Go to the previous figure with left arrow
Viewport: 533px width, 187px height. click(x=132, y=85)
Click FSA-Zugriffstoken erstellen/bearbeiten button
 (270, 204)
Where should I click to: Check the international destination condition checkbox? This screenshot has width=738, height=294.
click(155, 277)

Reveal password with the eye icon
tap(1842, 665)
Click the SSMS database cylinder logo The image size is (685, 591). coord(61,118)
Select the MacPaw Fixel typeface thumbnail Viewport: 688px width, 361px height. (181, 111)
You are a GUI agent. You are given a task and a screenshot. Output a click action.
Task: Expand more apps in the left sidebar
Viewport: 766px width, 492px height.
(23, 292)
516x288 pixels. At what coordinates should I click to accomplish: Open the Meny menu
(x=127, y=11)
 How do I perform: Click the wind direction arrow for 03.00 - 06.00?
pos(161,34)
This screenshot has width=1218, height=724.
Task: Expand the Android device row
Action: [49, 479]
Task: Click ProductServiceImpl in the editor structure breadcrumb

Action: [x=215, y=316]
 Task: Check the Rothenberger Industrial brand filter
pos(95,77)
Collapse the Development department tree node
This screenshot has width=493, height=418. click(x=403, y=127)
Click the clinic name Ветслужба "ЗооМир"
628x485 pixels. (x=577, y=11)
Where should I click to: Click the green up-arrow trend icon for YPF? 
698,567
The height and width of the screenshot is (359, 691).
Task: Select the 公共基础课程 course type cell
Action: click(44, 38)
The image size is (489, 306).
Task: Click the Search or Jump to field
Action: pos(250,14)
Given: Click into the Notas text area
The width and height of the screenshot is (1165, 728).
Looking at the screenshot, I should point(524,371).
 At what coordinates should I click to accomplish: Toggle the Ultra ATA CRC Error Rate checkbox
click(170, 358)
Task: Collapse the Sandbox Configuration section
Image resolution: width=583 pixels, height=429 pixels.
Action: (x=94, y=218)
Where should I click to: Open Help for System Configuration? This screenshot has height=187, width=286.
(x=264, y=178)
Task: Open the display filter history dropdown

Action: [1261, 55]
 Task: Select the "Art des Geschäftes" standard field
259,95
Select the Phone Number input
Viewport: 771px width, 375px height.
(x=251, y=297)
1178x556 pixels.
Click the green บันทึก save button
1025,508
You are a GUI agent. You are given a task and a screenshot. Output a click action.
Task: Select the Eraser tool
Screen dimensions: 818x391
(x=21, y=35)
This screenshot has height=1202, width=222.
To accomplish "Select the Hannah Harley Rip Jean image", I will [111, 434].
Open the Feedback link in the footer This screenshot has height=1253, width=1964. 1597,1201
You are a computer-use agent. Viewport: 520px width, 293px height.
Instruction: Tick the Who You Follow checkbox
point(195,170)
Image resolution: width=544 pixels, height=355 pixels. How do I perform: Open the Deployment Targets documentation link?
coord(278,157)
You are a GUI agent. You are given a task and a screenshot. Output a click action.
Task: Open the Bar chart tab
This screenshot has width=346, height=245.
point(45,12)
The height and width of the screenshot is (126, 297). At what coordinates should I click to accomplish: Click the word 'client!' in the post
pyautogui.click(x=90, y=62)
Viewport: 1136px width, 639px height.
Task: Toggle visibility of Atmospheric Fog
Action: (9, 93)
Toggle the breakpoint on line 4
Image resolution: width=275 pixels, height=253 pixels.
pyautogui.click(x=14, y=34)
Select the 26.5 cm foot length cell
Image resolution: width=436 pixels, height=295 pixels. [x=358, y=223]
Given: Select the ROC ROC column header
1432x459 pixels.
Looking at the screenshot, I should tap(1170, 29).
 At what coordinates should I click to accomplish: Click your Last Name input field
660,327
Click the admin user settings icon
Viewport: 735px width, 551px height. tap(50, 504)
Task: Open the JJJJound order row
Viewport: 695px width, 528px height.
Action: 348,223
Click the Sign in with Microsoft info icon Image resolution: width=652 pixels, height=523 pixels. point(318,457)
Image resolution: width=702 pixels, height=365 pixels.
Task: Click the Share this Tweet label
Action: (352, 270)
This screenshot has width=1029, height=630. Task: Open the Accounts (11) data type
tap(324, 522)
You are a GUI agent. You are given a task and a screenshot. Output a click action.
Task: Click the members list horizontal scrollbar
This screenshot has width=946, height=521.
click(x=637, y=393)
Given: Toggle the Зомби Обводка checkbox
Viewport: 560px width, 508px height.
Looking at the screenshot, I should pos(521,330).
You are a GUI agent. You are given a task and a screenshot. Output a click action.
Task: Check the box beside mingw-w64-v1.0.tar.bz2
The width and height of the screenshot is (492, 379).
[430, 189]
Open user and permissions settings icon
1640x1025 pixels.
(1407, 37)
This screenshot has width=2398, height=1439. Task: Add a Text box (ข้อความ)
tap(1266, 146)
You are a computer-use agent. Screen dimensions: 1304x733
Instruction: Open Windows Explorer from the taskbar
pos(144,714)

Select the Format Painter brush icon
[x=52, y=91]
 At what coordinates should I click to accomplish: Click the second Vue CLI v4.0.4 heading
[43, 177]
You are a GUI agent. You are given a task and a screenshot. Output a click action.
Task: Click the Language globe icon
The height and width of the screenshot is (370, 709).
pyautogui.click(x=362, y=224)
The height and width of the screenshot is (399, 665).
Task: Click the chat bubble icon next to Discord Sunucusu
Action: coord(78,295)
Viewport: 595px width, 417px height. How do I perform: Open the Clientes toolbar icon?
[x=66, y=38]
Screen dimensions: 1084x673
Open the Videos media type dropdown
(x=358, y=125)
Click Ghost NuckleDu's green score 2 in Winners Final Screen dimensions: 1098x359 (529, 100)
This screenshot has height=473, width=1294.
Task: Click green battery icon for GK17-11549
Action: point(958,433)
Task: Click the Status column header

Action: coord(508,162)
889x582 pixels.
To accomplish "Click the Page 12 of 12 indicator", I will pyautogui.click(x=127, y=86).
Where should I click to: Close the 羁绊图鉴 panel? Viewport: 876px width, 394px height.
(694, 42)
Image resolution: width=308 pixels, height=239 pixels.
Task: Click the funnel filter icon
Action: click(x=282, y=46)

**WHAT IS REQUIRED:** Can you copy out all of the material above word for word, from the first line to the last?

**TASK RESULT:**
Go to the previous figure with left arrow
Viewport: 533px width, 187px height. click(x=132, y=85)
Click FSA-Zugriffstoken erstellen/bearbeiten button
 (270, 204)
Where should I click to: Check the international destination condition checkbox? This screenshot has width=738, height=294.
click(155, 277)

Reveal password with the eye icon
tap(1842, 665)
Click the SSMS database cylinder logo The image size is (685, 591). coord(61,118)
Select the MacPaw Fixel typeface thumbnail Viewport: 688px width, 361px height. (181, 111)
You are a GUI agent. You are given a task and a screenshot. Output a click action.
Task: Expand more apps in the left sidebar
Viewport: 766px width, 492px height.
(23, 292)
516x288 pixels. At what coordinates should I click to accomplish: Open the Meny menu
(x=127, y=11)
 How do I perform: Click the wind direction arrow for 03.00 - 06.00?
pos(161,34)
This screenshot has width=1218, height=724.
Task: Expand the Android device row
Action: [49, 479]
Task: Click ProductServiceImpl in the editor structure breadcrumb

Action: [x=215, y=316]
 Task: Check the Rothenberger Industrial brand filter
pos(95,77)
Collapse the Development department tree node
This screenshot has width=493, height=418. click(x=403, y=127)
Click the clinic name Ветслужба "ЗооМир"
628x485 pixels. (x=577, y=11)
Where should I click to: Click the green up-arrow trend icon for YPF? 
698,567
The height and width of the screenshot is (359, 691).
Task: Select the 公共基础课程 course type cell
Action: click(44, 38)
The image size is (489, 306).
Task: Click the Search or Jump to field
Action: pos(250,14)
Given: Click into the Notas text area
The width and height of the screenshot is (1165, 728).
Looking at the screenshot, I should point(524,371).
 At what coordinates should I click to accomplish: Toggle the Ultra ATA CRC Error Rate checkbox
click(170, 358)
Task: Collapse the Sandbox Configuration section
Image resolution: width=583 pixels, height=429 pixels.
Action: (x=94, y=218)
Where should I click to: Open Help for System Configuration? This screenshot has height=187, width=286.
(x=264, y=178)
Task: Open the display filter history dropdown

Action: [1261, 55]
 Task: Select the "Art des Geschäftes" standard field
259,95
Select the Phone Number input
Viewport: 771px width, 375px height.
(x=251, y=297)
1178x556 pixels.
Click the green บันทึก save button
1025,508
You are a GUI agent. You are given a task and a screenshot. Output a click action.
Task: Select the Eraser tool
Screen dimensions: 818x391
(x=21, y=35)
This screenshot has height=1202, width=222.
To accomplish "Select the Hannah Harley Rip Jean image", I will [111, 434].
Open the Feedback link in the footer This screenshot has height=1253, width=1964. 1597,1201
You are a computer-use agent. Viewport: 520px width, 293px height.
Instruction: Tick the Who You Follow checkbox
point(195,170)
Image resolution: width=544 pixels, height=355 pixels. How do I perform: Open the Deployment Targets documentation link?
coord(278,157)
You are a GUI agent. You are given a task and a screenshot. Output a click action.
Task: Open the Bar chart tab
This screenshot has width=346, height=245.
point(45,12)
The height and width of the screenshot is (126, 297). At what coordinates should I click to accomplish: Click the word 'client!' in the post
pyautogui.click(x=90, y=62)
Viewport: 1136px width, 639px height.
Task: Toggle visibility of Atmospheric Fog
Action: (9, 93)
Toggle the breakpoint on line 4
Image resolution: width=275 pixels, height=253 pixels.
pyautogui.click(x=14, y=34)
Select the 26.5 cm foot length cell
Image resolution: width=436 pixels, height=295 pixels. [x=358, y=223]
Given: Select the ROC ROC column header
1432x459 pixels.
Looking at the screenshot, I should tap(1170, 29).
 At what coordinates should I click to accomplish: Click your Last Name input field
660,327
Click the admin user settings icon
Viewport: 735px width, 551px height. tap(50, 504)
Task: Open the JJJJound order row
Viewport: 695px width, 528px height.
Action: 348,223
Click the Sign in with Microsoft info icon Image resolution: width=652 pixels, height=523 pixels. point(318,457)
Image resolution: width=702 pixels, height=365 pixels.
Task: Click the Share this Tweet label
Action: (352, 270)
This screenshot has width=1029, height=630. Task: Open the Accounts (11) data type
tap(324, 522)
You are a GUI agent. You are given a task and a screenshot. Output a click action.
Task: Click the members list horizontal scrollbar
This screenshot has width=946, height=521.
click(x=637, y=393)
Given: Toggle the Зомби Обводка checkbox
Viewport: 560px width, 508px height.
Looking at the screenshot, I should pos(521,330).
You are a GUI agent. You are given a task and a screenshot. Output a click action.
Task: Check the box beside mingw-w64-v1.0.tar.bz2
The width and height of the screenshot is (492, 379).
[430, 189]
Open user and permissions settings icon
1640x1025 pixels.
(1407, 37)
This screenshot has width=2398, height=1439. Task: Add a Text box (ข้อความ)
tap(1266, 146)
You are a computer-use agent. Screen dimensions: 1304x733
Instruction: Open Windows Explorer from the taskbar
pos(144,714)

Select the Format Painter brush icon
[x=52, y=91]
 At what coordinates should I click to accomplish: Click the second Vue CLI v4.0.4 heading
[43, 177]
You are a GUI agent. You are given a task and a screenshot. Output a click action.
Task: Click the Language globe icon
The height and width of the screenshot is (370, 709).
pyautogui.click(x=362, y=224)
The height and width of the screenshot is (399, 665).
Task: Click the chat bubble icon next to Discord Sunucusu
Action: coord(78,295)
Viewport: 595px width, 417px height. How do I perform: Open the Clientes toolbar icon?
[x=66, y=38]
Screen dimensions: 1084x673
Open the Videos media type dropdown
(x=358, y=125)
Click Ghost NuckleDu's green score 2 in Winners Final Screen dimensions: 1098x359 (529, 100)
This screenshot has height=473, width=1294.
Task: Click green battery icon for GK17-11549
Action: point(958,433)
Task: Click the Status column header

Action: coord(508,162)
889x582 pixels.
To accomplish "Click the Page 12 of 12 indicator", I will pyautogui.click(x=127, y=86).
Where should I click to: Close the 羁绊图鉴 panel? Viewport: 876px width, 394px height.
(694, 42)
Image resolution: width=308 pixels, height=239 pixels.
Task: Click the funnel filter icon
Action: click(x=282, y=46)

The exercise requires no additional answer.